Reporters : Dans son dernier discours, le chef d’état-major de l’ANP avait affirmé que l’institution militaire était pour un dialogue national «sans préalables et sans diktat». Il répondait ainsi au panel de dialogue national, qui revendiquait des mesures d’apaisement sans lesquelles il ne pourra pas mener sa mission. Parmi ces mesures, figure la libération des détenus du mouvement populaire. Quel commentaire faites-vous ?
Abderahmane Benferhat : Il faudrait peut-être préciser que le statut de détenu politique est, aujourd’hui, différemment interprété au sein du panel même. Parfois, il existe un amalgame et une confusion autour des affaires de Louisa Hanoune, Lakhdar Bouragâa et celle des détenus qui ont brandi l’étendard amazigh.

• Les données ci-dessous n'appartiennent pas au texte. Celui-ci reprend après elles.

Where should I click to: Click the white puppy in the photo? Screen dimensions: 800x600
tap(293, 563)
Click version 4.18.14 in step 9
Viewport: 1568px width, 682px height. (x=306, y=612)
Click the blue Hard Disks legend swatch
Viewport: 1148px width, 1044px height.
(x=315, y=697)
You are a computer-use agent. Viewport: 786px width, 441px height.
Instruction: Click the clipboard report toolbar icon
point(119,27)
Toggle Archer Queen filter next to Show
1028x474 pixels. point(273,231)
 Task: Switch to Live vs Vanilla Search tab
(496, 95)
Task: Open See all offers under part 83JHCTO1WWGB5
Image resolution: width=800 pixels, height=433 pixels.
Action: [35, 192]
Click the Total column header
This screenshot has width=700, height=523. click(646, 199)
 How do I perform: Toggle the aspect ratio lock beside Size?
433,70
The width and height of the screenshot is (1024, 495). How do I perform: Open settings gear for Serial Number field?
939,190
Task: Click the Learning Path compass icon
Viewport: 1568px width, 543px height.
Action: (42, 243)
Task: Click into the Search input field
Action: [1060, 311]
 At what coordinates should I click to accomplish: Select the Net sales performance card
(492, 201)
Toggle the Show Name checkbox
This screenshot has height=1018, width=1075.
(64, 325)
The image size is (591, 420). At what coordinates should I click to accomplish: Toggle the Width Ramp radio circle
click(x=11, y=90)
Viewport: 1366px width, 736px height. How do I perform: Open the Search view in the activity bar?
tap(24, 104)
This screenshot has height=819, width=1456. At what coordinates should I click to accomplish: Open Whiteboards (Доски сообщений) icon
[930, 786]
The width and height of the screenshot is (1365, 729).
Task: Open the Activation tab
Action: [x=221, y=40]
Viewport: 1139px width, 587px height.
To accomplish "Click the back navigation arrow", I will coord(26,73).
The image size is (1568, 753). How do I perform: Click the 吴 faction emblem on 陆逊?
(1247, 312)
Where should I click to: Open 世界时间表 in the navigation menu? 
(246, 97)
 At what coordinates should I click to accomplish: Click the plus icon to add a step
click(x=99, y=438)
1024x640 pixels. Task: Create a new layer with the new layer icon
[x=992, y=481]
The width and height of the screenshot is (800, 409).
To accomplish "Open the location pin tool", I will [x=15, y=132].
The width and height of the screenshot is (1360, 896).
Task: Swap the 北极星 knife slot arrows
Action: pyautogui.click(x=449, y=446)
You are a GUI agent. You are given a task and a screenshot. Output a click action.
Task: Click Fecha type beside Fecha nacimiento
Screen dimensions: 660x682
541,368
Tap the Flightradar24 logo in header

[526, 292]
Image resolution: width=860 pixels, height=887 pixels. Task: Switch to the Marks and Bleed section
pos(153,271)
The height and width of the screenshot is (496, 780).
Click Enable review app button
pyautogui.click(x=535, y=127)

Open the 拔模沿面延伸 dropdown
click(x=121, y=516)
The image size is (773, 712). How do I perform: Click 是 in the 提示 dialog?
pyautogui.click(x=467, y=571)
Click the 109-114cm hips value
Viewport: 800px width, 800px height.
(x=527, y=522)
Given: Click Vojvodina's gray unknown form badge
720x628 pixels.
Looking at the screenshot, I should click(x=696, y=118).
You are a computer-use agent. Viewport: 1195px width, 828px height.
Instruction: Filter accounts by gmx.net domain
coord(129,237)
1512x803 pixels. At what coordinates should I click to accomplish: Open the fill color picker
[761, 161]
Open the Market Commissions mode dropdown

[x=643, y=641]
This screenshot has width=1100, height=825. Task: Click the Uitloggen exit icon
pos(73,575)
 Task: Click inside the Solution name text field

Entre la position de l’institution militaire et les exigences du panel pour mener le dialogue, peut-il exister une voie médiane pour débloquer la situation ?
L’institution militaire a ses raisons de remettre en cause certaines conditions du panel, à l’exemple de celle ayant trait au cordon sécuritaire. Elle a aussi ses raisons lorsqu’elle appelle à ne pas brandir un autre emblème que l’emblème national, même si, il faut le signaler, la situation actuelle nécessite une certaine flexibilité. Concernant, la question de savoir comment il serait possible de concilier entre la position du panel et celle exprimée par le chef d’état-major, je pense que la réponse se trouve dans des concessions qui devraient émaner de part et d’autre. Cela devient capital pour l’intérêt du pays.

Les mesures d’apaisement, soumises par le panel au chef de l’Etat, sont également revendiquées par l’ensemble des partis de l’opposition, y compris le vôtre, dont vous êtes le vice-président. Ne pensez-vous pas que le dialogue national sans aucune condition préalable, comme le suggère l’institution militaire, n’a aucune chance d’être mené et que l’impasse politique ne fera que s’accentuer ?
Nous sommes convaincus que les mesures d’apaisement sont plus que nécessaires, mais nous avons aussi la conviction qu’il faut savoir se prémunir contre les manœuvres.

Quelle lecture faites-vous du limogeage de l’ex-ministre de la Justice Slimane Brahmi et de son remplacement par Belkacem Zeghmati ?
Je crois, et ceci n’est qu’un avis personnel, que la venue de Zeghmati à la tête de ce ministère reflète la volonté réelle de concrétiser l’assainissement du secteur de la justice et la lutte contre la corruption. Pour avoir fait tout son parcours professionnel dans ce secteur, et surtout pour avoir été Procureur général près la Cour d’Alger, le nouveau ministre est informé des lourds dossiers de corruption.